Well, here we sat. After having Shingles for the past week or so, and watching bikes drive by my house, I had created my own personal mini Hell. The weekend was beautiful, and I went back to work for the first time yesterday. Yesterday, it was 67 degrees when I came home, and for Wisconsin, that is really iffy this time of year. So I told my wife, in no uncertain terms, "May I please go for a ride tomorrow when I come home from work?"
She said yes. She asked me what bike I would choose. I said "Whichever one starts." I got home from work around 5:15 pm, and changed into boots, and grabbed my sunglasses, jacket, and helmet. I went down to the garage, and decided I would roll the venerable 1955 R50 out and beat her mercilessly. Who wouldn't, with 23 roaring horsepower, and the modern set up of dual drum brakes?

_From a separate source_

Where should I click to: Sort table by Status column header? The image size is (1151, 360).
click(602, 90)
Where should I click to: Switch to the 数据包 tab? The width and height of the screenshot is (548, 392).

I was lax with the battery tender, and she had a half a tank of gas from last year in her yet. Obviously, I had carefully stored her for the winter months.
I checked the tires, filled the rear a bit, and then the general condition of Ol' paint. She was good to go.
Old BMW lesson #1
Older BMW motorcycles, have a unique set up on the carburetor. They have a long rod that goes through the float, and it has a needle tip, that is actually floats to the top as the chamber fills with gas, to stop gas flow. This sucks, and must have been developed by subcontractors.
I had since replaced them with the "fix," a dull rod that floats up and hits a needle valve at the top, a vast improvement. Although, I still get "gas foot" once in a while.
To start the bike, there is a little black button on the carb top called a "tickler."
A German tickler, is completely different then a French Tickler. The button depresses the float, and you do so until you see gas leaking out, then stop.
Repeat for the other side. We are now ready to start.
Ok, real bikes start here:
Not up here:
That is for controls and stuff. Besides, that was the Hi/Low beam and horn button.
She started with one kick, last years gas, and no battery help whatsoever since November.
Crappy BMW's. And we are off!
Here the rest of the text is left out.